Comment by akouri
This is awesome! Been waiting for something like this to replace the bloated SDK Amazon provides. Important question— is there a pathway to getting signed URLs?
This is awesome! Been waiting for something like this to replace the bloated SDK Amazon provides. Important question— is there a pathway to getting signed URLs?
FYI, you can add browser support by using noble-hashes[1] for SHA256/HMAC - it's a well-done library, and gives you performance that is indistinguishable from native crypto on any scale relevant to S3 operations. We use it for our in-house S3 client.
SHA256 and HMAC are widely available in the browser APIs: https://developer.mozilla.org/en-US/docs/Web/API/SubtleCrypt...
For now, unfortunately, no - no signed URLs are supported. It wasn't my focus (use case), but if you find a simple/minimalistic way to implement it, I can help you with that to integrate it.

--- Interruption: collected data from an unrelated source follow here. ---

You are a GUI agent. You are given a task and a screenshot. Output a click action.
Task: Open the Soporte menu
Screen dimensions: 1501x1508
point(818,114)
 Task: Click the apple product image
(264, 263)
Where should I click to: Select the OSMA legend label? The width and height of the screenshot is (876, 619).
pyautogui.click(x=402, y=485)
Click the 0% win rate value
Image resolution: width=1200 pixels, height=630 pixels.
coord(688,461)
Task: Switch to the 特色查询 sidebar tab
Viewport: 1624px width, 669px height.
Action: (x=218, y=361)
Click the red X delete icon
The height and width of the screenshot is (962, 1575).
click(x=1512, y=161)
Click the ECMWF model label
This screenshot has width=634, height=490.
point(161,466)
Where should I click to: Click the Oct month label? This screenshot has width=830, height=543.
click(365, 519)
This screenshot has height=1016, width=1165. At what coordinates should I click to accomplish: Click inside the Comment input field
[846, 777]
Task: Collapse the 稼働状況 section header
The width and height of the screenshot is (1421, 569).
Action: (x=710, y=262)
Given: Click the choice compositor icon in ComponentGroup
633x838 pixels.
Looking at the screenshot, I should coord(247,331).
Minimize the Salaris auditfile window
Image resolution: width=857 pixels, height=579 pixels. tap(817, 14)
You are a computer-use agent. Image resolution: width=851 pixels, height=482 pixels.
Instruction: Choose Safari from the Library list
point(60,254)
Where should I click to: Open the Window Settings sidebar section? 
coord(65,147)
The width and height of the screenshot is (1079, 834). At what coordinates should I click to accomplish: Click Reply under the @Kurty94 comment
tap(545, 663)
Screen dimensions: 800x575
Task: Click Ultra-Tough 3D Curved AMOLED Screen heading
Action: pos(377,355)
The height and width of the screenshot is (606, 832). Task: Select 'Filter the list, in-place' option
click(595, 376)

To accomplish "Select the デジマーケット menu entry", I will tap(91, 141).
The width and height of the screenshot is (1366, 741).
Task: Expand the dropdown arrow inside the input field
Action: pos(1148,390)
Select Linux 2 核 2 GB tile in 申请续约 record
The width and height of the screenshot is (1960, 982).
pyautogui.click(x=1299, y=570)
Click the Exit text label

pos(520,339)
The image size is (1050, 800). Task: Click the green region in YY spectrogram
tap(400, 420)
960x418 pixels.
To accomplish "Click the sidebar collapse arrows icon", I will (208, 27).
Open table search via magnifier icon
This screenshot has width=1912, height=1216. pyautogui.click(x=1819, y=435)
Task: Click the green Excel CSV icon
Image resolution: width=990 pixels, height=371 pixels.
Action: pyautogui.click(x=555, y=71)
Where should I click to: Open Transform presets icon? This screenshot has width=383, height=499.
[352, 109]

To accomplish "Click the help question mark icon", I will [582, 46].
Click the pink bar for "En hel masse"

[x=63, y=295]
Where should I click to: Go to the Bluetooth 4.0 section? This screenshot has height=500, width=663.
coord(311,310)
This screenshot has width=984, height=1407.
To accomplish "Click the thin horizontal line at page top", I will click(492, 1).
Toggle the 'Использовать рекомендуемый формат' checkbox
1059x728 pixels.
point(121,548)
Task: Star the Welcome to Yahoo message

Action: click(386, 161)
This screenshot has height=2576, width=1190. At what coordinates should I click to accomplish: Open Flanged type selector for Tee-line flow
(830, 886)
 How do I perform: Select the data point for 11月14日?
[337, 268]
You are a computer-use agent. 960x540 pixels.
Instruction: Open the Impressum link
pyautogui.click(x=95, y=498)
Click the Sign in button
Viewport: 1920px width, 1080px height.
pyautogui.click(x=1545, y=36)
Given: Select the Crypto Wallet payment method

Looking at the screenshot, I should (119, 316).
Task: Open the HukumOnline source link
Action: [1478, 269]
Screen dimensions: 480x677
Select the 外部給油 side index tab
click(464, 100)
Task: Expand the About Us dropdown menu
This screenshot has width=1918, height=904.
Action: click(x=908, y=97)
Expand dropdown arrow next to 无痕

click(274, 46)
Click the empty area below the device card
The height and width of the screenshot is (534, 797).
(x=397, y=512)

From my helicopter perspective, it adds extra complexity and size, which could maybe be ideal for a separate fork/project?
Signed URLs are great because it allows you to allow third parties access to a file without them having to authenticate against AWS.
Our primary use case is browser-based uploads. You don't want people uploading anything and everything, like the wordpress upload folder. And it's timed, so you don't have to worry about someone recycling the URL.
I use presigned urls as part of a federation layer on top of an s3 bucket. Users make authenticated requests to my api which checks their permissions (if they have access to read/write to the specified slice of the s3 bucket), my api sends a presigned url back to allow read/write/delete to that specific portion of the bucket.
I've built an S3 client with similar goals like TFA, but supports pre-signing:
https://github.com/nikeee/lean-s3
Pre-signing is about 30 times faster than the AWS SDK and is not async.
You can read about why it looks like it does here: https://github.com/nikeee/lean-s3/blob/main/DESIGN_DECISIONS...